» **What you have to do**
Could you filter the data below down to the lines that hold the word "left"?

» **The input**

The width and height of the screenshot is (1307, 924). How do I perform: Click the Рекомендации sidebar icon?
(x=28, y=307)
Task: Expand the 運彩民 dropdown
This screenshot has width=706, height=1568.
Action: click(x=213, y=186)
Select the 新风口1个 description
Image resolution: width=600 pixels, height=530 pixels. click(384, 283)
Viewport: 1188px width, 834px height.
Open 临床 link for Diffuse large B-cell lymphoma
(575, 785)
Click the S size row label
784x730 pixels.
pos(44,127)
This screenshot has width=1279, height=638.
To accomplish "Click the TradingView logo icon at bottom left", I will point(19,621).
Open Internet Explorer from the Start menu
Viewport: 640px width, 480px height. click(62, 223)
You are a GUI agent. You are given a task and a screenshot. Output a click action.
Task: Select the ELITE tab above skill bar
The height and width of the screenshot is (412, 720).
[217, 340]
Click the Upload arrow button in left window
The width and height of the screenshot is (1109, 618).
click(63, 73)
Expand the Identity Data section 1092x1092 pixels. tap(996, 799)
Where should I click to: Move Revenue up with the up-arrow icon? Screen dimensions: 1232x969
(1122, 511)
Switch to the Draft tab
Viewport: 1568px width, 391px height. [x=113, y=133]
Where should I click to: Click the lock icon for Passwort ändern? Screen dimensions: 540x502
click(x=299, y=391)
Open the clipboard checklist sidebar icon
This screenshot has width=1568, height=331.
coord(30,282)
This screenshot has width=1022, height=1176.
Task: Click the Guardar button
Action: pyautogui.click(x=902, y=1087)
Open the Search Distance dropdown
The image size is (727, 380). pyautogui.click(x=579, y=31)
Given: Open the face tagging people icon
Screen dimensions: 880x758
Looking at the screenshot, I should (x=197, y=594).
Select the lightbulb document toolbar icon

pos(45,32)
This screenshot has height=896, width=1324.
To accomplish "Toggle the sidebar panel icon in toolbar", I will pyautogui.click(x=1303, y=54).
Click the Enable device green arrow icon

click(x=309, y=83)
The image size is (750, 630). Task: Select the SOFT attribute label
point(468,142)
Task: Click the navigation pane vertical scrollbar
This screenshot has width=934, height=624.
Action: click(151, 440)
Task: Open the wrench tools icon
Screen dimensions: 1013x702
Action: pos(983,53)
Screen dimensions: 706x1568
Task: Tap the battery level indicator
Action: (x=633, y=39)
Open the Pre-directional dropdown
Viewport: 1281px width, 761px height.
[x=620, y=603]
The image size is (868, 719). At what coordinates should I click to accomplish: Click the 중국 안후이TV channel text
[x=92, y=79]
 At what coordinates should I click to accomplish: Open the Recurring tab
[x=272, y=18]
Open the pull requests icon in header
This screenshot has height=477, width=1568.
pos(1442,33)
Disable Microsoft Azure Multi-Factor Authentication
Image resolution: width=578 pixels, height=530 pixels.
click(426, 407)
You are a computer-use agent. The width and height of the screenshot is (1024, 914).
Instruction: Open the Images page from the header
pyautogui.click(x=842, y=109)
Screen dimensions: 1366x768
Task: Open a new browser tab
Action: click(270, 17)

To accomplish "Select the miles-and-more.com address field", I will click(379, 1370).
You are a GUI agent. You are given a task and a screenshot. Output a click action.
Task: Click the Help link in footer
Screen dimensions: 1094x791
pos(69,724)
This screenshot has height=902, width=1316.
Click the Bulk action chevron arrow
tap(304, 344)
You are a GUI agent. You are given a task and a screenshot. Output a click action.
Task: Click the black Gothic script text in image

» **Result below**
To accomplish "Click the TradingView logo icon at bottom left", I will point(19,621).
Click the Upload arrow button in left window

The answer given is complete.